((

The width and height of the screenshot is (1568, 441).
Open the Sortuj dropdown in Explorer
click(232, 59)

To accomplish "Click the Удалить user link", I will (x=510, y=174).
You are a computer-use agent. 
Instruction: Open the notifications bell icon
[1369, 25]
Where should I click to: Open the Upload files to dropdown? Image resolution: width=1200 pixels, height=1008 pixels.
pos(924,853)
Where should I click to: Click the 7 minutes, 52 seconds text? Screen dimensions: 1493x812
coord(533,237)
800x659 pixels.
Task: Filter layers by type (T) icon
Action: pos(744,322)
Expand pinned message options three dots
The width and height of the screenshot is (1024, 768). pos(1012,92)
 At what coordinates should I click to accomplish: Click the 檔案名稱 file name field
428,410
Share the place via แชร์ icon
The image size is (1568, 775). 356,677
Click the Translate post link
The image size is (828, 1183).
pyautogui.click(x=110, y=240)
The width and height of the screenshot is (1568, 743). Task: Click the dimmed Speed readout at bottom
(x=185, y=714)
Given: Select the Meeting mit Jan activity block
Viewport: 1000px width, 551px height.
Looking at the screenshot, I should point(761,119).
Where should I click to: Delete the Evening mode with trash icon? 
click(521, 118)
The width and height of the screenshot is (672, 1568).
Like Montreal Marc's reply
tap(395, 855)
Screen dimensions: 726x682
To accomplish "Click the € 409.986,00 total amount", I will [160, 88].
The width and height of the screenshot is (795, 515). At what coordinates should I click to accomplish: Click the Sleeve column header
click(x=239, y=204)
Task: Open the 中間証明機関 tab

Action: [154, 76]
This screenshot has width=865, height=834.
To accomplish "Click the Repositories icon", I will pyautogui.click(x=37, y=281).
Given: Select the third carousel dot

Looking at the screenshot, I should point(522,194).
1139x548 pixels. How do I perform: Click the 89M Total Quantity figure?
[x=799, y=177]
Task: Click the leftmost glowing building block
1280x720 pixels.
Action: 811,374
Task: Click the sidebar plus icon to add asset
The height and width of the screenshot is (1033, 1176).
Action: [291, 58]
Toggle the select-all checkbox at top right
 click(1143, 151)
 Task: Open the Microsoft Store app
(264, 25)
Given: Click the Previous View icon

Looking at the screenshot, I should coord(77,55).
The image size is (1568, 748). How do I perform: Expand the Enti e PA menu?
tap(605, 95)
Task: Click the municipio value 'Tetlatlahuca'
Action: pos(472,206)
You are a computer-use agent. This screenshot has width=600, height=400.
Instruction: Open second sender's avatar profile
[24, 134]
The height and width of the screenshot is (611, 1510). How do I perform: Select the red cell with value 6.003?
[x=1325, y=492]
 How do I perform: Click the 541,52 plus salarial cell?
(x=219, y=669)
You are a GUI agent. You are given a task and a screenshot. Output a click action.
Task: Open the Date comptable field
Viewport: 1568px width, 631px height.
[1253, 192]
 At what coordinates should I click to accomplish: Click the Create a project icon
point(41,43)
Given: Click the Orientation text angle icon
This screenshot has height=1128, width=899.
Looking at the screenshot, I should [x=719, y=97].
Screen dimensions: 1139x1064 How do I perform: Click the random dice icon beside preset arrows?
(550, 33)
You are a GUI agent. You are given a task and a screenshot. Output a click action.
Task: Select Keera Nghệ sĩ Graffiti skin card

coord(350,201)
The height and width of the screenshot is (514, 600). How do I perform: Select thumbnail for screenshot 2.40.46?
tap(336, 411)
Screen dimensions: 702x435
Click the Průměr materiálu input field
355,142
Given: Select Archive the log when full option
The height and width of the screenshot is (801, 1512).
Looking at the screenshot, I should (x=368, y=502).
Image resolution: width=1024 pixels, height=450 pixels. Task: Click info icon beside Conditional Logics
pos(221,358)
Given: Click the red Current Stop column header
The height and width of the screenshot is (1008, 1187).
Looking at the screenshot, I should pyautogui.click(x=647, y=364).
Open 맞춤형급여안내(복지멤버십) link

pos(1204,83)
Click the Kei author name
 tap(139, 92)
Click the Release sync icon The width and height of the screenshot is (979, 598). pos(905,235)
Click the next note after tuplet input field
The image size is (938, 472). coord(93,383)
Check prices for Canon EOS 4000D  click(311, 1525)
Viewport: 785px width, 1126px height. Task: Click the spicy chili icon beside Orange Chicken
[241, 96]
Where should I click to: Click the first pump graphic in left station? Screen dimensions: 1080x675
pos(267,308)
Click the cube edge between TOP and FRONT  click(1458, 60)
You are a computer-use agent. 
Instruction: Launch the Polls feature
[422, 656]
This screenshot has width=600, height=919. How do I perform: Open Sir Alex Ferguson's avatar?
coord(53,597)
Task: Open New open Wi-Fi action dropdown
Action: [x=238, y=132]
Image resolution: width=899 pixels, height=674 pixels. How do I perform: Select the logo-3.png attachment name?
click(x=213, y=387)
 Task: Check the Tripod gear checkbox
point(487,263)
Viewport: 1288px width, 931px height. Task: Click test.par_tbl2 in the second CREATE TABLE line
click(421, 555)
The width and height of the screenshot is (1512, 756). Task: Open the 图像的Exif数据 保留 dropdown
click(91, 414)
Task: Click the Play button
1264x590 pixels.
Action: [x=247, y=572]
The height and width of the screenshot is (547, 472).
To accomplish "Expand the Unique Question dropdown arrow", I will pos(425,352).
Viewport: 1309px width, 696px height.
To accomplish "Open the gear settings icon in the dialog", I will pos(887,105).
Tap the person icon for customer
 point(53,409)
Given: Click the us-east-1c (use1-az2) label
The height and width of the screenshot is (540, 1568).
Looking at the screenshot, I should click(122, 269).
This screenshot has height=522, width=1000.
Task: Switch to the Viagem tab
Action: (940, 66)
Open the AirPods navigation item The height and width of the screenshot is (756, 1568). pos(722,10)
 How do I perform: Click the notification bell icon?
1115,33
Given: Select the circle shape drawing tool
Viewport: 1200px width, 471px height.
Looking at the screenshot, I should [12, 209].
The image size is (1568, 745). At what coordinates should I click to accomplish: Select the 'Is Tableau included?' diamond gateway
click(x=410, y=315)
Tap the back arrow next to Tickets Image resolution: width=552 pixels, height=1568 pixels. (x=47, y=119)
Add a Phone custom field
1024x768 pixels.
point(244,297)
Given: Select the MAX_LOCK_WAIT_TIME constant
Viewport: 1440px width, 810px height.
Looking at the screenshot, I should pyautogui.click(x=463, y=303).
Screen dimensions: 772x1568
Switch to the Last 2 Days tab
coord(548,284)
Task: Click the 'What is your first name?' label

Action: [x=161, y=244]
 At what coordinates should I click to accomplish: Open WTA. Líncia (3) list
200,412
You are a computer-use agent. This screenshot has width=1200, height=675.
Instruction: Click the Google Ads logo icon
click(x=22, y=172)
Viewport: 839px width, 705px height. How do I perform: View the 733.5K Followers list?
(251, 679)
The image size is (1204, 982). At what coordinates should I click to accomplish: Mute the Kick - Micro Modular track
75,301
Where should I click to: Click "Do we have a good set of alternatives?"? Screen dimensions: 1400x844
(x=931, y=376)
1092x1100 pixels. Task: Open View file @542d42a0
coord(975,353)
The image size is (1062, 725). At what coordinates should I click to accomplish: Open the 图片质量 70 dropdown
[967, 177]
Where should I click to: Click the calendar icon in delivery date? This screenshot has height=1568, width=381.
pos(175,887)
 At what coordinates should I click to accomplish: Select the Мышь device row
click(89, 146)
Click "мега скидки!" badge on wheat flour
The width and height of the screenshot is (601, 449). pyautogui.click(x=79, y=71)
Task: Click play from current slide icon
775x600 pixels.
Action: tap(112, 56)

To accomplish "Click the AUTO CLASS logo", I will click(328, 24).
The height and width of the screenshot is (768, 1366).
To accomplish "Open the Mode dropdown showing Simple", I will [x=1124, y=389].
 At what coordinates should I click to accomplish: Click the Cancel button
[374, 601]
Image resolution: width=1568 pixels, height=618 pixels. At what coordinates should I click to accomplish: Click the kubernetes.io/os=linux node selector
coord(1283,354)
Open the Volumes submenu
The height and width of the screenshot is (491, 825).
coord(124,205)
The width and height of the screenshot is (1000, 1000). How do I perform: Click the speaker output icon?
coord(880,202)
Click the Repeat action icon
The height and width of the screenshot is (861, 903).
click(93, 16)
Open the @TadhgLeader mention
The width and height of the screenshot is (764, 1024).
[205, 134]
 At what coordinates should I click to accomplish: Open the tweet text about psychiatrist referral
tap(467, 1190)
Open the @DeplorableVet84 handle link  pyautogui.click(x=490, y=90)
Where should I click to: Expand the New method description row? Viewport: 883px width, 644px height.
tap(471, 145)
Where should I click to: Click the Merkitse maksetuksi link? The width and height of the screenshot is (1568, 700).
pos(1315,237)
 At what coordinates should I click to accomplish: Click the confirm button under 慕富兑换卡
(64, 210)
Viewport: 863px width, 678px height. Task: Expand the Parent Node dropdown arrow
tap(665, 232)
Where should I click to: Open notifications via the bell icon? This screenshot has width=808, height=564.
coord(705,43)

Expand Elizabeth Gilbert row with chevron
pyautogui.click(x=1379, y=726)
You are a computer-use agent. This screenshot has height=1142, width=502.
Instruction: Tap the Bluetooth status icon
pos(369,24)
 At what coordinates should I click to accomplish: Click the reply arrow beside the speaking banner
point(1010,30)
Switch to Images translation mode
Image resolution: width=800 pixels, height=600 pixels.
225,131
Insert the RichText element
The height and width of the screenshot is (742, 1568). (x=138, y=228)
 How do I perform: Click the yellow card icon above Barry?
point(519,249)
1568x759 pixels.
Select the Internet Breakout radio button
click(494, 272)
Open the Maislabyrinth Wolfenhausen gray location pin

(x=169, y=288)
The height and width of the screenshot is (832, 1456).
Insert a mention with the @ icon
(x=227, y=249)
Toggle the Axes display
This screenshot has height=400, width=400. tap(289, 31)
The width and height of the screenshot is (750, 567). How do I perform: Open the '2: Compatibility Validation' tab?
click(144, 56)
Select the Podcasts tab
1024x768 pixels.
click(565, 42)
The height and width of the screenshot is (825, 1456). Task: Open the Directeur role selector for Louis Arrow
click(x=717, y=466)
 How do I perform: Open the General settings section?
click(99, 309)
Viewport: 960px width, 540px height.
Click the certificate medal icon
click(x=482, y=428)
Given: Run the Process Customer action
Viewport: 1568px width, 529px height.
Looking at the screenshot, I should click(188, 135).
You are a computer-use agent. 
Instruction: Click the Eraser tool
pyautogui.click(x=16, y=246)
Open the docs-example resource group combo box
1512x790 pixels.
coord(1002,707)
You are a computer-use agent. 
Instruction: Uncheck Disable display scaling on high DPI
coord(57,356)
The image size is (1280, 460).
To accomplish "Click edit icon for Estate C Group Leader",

))

Out of the records above, pull the lines that include the word "block".

Given: Select the Meeting mit Jan activity block
Task: Click the leftmost glowing building block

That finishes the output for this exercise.